# TASK INSTRUCTIONS
Transcribe the data verbatim and drop its images.
- - - - -
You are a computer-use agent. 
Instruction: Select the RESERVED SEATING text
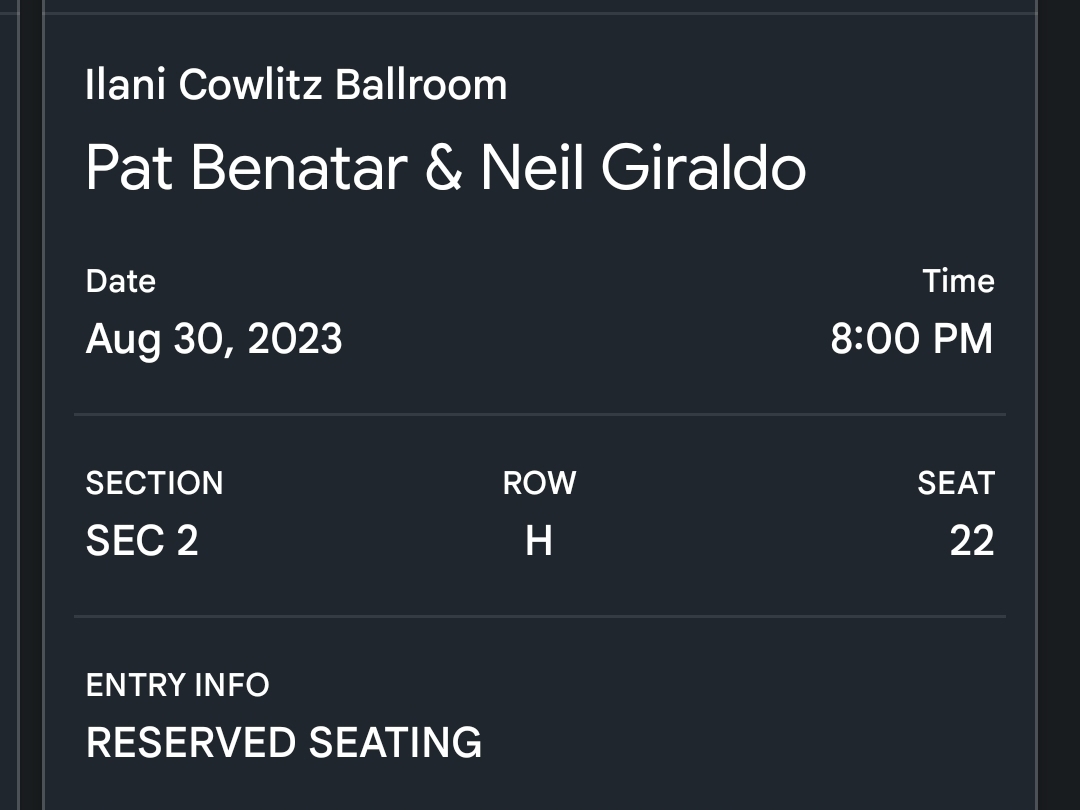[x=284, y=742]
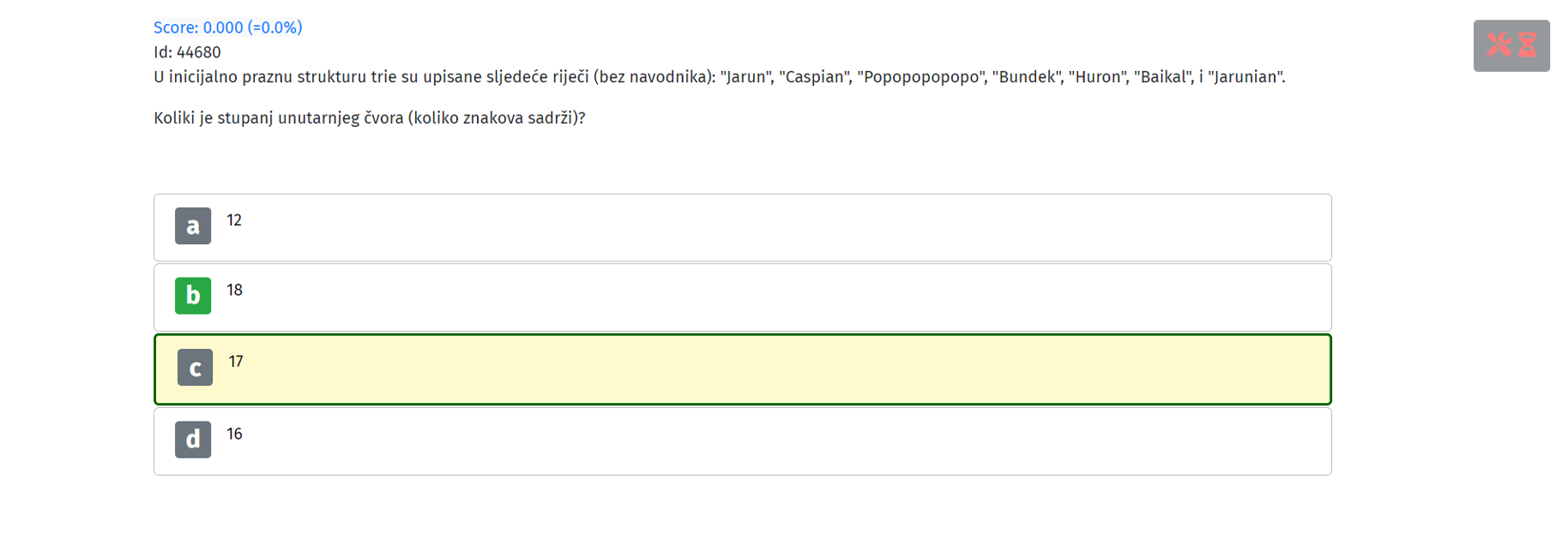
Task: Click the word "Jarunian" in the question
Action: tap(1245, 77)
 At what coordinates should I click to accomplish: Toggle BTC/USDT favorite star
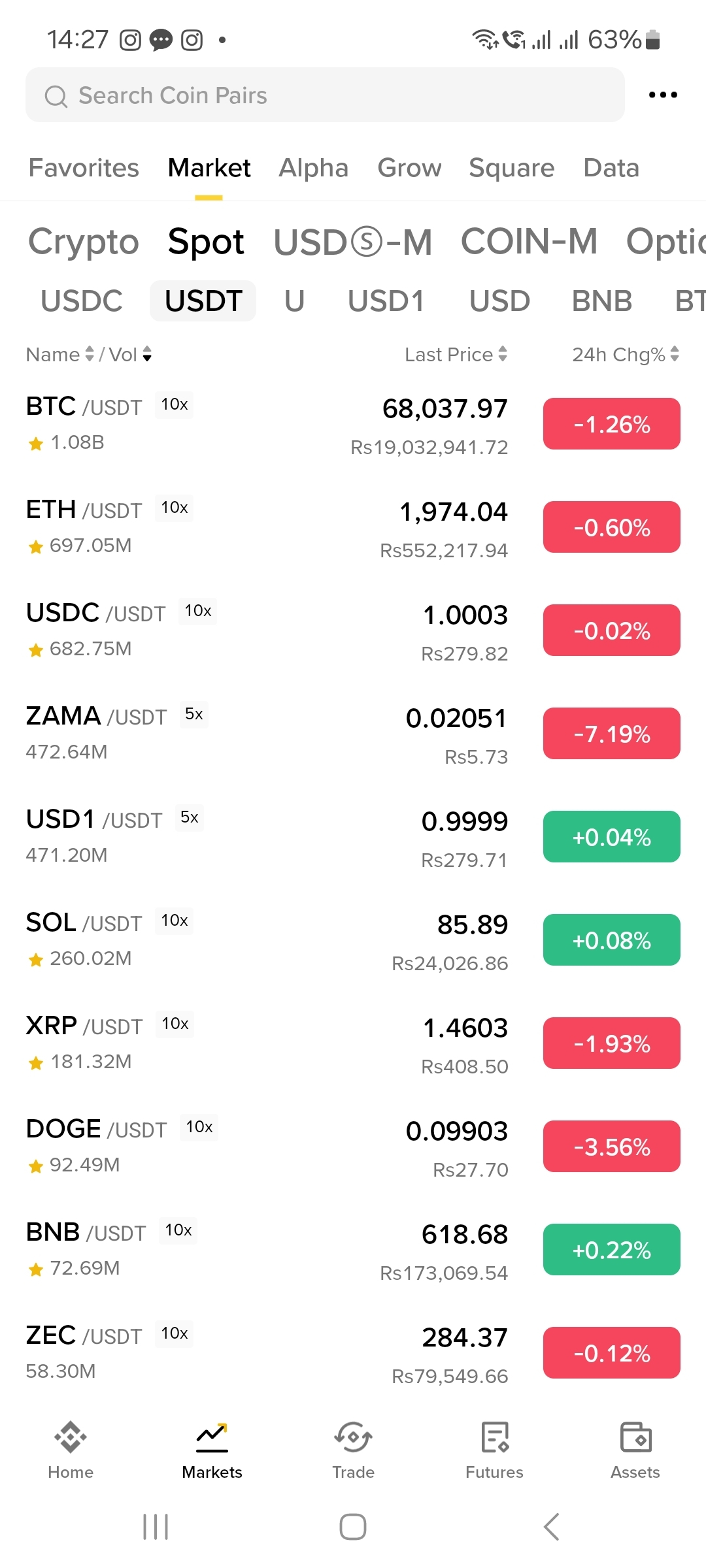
- - - - -
# SOLUTION TO THIS TASK
You are a computer-use agent. 
Instruction: Select the RESERVED SEATING text
[x=284, y=742]
Task: Click the word "Jarunian" in the question
Action: tap(1245, 77)
 At what coordinates should I click to accomplish: Toggle BTC/USDT favorite star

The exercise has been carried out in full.